MM: You mentioned it was inspired by real friends, can you tell us who they are and have the seen the film? What did they think?!

SG: Unfortunately can’t share the pictures of my friends. They will kill me! Quite a few instances are a mix of experiences. On a lighter note, quite a few times I would just sit and observe them while they all chat and reminisce and a few would tell me jokingly they would sue me if I use these, I did the smart thing, got them to invest in my film! Most of these friends were based in New York during that time, but now are quite widespread, London, Hongkong, Japan, Brussels, India and of course New York. They were also very sweet to have offered to let me shoot in their homes since i couldn’t afford to rent studio spaces to make a set etc. All of them have seen the film and it was very heartwarming coz they could relate to the characters.

MM: Why is it called Walkaway?

SG: I have always felt that in more or less every relationship a time comes when one has to make choices. These choices could always entail tough decisions one of which could be walking away from the current situation. In my film too, each couple comes face to face with difficult choice. Their decision to Walkaway from it or stay and fight for what they believe in is what I have tried to portray, hence the name “Walkaway”.

MM: How was the response to it in the US?

SG: I was faced with a very unique and unfortunate choice. Just a few days before the release, I was told to push my dates as 2 big Bollywood films decided to change their dates and I was left with no theatres. I either had a choice to wait for 6 months or was given a pre-Diwali/Halloween weekend when NO ONE goes to watch it. Unfortunately I couldn’t afford to wait, and knowing that it would be a bad business decision I went ahead because I needed the reviews to move forward and that is exactly what I did 🙂

MM: What is the hardest part of making a movie? And what is the most rewarding?

SG: Hardest part is the journey, some days fulfilling and some days I felt like breaking everything and anything that came my way. For me being a producer and director, managing funds and creativity, compromising one for the other at times, though if I was given a choice, I would do the whole journey all over again in a second!

Shailaja Gupta
Shailaja Gupta

No doubt appreciation and watching an idea take shape in form of scenes right in front of the eyes. I can never find the perfect words to describe when I saw the scenes come alive after all the post production finished. It was truly incredible.

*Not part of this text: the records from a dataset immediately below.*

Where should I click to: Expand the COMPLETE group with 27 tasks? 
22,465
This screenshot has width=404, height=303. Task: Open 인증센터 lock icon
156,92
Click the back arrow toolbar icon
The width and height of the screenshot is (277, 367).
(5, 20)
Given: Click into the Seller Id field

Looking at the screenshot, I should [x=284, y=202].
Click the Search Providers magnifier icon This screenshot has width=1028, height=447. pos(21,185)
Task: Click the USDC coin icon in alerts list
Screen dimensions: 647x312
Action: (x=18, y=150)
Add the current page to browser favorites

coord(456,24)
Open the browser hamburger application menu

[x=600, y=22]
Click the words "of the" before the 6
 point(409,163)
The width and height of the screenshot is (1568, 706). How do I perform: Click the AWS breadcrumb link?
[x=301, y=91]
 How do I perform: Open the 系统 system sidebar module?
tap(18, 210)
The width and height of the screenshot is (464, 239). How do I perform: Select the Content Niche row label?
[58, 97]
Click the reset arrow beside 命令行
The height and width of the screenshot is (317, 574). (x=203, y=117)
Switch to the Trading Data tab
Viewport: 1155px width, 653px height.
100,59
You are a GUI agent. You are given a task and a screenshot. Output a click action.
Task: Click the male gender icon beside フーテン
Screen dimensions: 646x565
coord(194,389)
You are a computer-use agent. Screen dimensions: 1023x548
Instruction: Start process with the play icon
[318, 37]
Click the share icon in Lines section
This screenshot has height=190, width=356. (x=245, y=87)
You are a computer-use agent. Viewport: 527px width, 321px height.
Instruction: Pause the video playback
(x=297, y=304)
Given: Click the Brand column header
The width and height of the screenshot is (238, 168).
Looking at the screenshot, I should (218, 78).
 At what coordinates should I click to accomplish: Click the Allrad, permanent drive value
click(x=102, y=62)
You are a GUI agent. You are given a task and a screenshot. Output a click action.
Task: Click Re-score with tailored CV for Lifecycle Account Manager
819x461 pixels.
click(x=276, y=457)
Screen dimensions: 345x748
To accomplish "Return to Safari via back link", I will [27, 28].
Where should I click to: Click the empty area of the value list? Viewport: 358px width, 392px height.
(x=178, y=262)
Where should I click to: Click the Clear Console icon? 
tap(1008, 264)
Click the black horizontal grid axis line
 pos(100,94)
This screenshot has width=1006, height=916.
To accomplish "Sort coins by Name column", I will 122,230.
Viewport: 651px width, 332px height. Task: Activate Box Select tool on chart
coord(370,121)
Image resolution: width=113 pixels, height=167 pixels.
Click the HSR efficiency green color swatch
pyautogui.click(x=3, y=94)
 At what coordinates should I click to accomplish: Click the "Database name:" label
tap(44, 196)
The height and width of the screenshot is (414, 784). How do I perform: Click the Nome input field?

MM: Is there some advice you’d like to give young filmmakers trying to break ground?

SG: Get the best producer and first AD. Don’t compromise on the cost for that. That is the key to running the whole film set. If you don’t have money, wait till you have enough to get the best of these two heads.

MM: You’ve worked up close and personal with the likes of Shah Rukh Khan via Red Chillies Entertainment, what has your biggest learning been? Also please tell us something you’ve observed about him!

SG: Work! Work! and Work hard! and then work some more… and that too with lot of passion and the results will follow. This is my biggest learning which I follow daily. More than observing its a lot of learning. It’s amazing to sit beside someone and actually get to observe the amount of knowledge one person can have. I have travelled a lot and met a lot of people nationally and internationally and rarely have I seen someone with such vast knowledge of so many subjects.

MM: We LOVE your digital art inspired by Bollywood and want to buy them ALL up for the MissMalini office, how did you decide to make them?

SG: Thank you! Just give me your office address 🙂 One of the Sunday wintery mornings in New York, I was snuggled up at home and just surfing and reading news when I realised that people from all walks are celebrating the 100 years of Indian cinema. So I started doodling too on photoshop (yes, I don’t use paper! Instead my mecca, pretty much all Adobe products) and created my first piece of Mr. Bachchan.

Amitabh Bachchan
Amitabh Bachchan

I was planning to just put them up on my social media pages but my friends thought I could do more. Then I decided to convert this whole idea into a mammoth project and spent 8 months making 161 paintings.

I started with Hindi films because I grew up on them, but am now working on 60 more paintings encompassing Tamil, Telugu, Malyalam, Kannada.